The point is that youth can get some things right. As folks age, the view of what’s right and what’s a little off the beam differ.
Let’s look at the first write up called “How Larry Page’s Obsessions Became Google’s Business.” Note that if the link is dead, you may have to subscribe to the newspaper or hit the library in search of a dead tree copy. The New York Times have an on again and off again approach to the Google. It’s not that the reporters don’t ask the right questions. I think that the “real” journalists get distracted with the free mouse pads and folks like Tony Bennett crooning in the cafeteria to think about what the Google was, is, and has become.
The article points out:
Mr. Page is hardly the first Silicon Valley chief with a case of intellectual wanderlust, but unlike most of his peers, he has invested far beyond his company’s core business and in many ways has made it a reflection of his personal fascinations.
I then learned:
Another question he likes to ask: “Why can’t this be bigger?”
The suggestion that bigger is better is interesting. Stakeholders assume the “bigger” means more revenue and profit. Let’s hope.
Then this insight:
When Mr. Page does talk in public, he tends to focus on optimistic pronouncements about the future and Google’s desire to help humanity.
Optimism is good.
I then worked through “Google Alphabet and Four times the Research Budget of Darpa and Larger Moonshot Ambitions than Darpa.”

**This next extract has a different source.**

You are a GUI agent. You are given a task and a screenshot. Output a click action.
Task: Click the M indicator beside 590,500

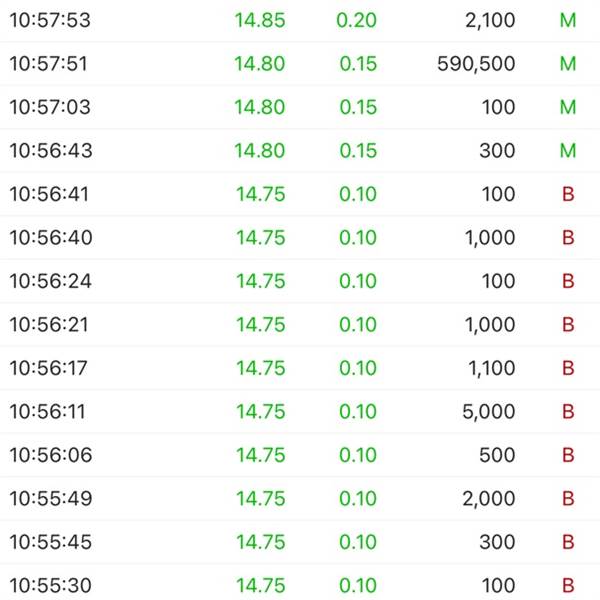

The bigger, I thought, may not be revenue. The bigger may be the budget of the science club. If Don and Bernie Jackson could build on the moon data, Google can too. Right?
December 21, 2015
At lunch the other day, the goslings and I engaged in what I thought was a routine discussion: The sad state of the enterprise search market.
I pointed out that the “Enterprise Search Daily” set up by Edwin Stauthamer was almost exclusively a compilation of Big Data articles. Enterprise search, although the title of the daily, was not the focal point of the content.
Enterprise search is a cost black hole. R&D, support, customization, and bug fixes gorge on money and engineers. Instead of adding value to an enterprise system, search becomes the reason the CFO has a migraine and why sales professionals struggle to close deals.
I said, “Enterprise search has disappeared.”
One of the goslings asked, “What’s happened to the proprietary search systems acquired by some big companies?”
We were off an running.
The goslings mentioned that Dassault Systèmes bought Exalead and the brand has disappeared from the US market. IBM bought Vivisimo, and the purchase was explained as a Big Data buy, but the company and its technology have disappeared into the Great Blue Hole, which is today’s IBM. Hummingbird bought Fulcrum, and then OpenText bought Hummingbird. Open Text owns Information Dimension’s BASIS, BRS Search, and its own home brew search system. Oracle snapped up Endeca, InQuira, and RightNow in a barrage of search binge shopping. Lexmark—formerly a unit of Big Blue—bought ISYS Search Software and Brainware. Then there was the famous purchase of Fast Search & Transfer by Microsoft and the subsequent police investigation and the charges filed against a former executive for fancy dancing with the revenue numbers. And who can forget the $11 billion purchase of Autonomy by IBM. There have been other deals, and the goslings enjoyed commenting on this.
I called a halt to the lunch time stand up comedy routine. The executives of these companies were trying to do what they thought was best for their [a] financial future and [b] for their stakeholders. Some of these stakeholders had suffered through revenue droughts and were looking for a way out of the sea of red ink enterprise search vendors generate with aplomb.
The point I raised was, “Does the purchase of a proprietary enterprise search system?” make a substantive contribution to the financial health of the purchasing company.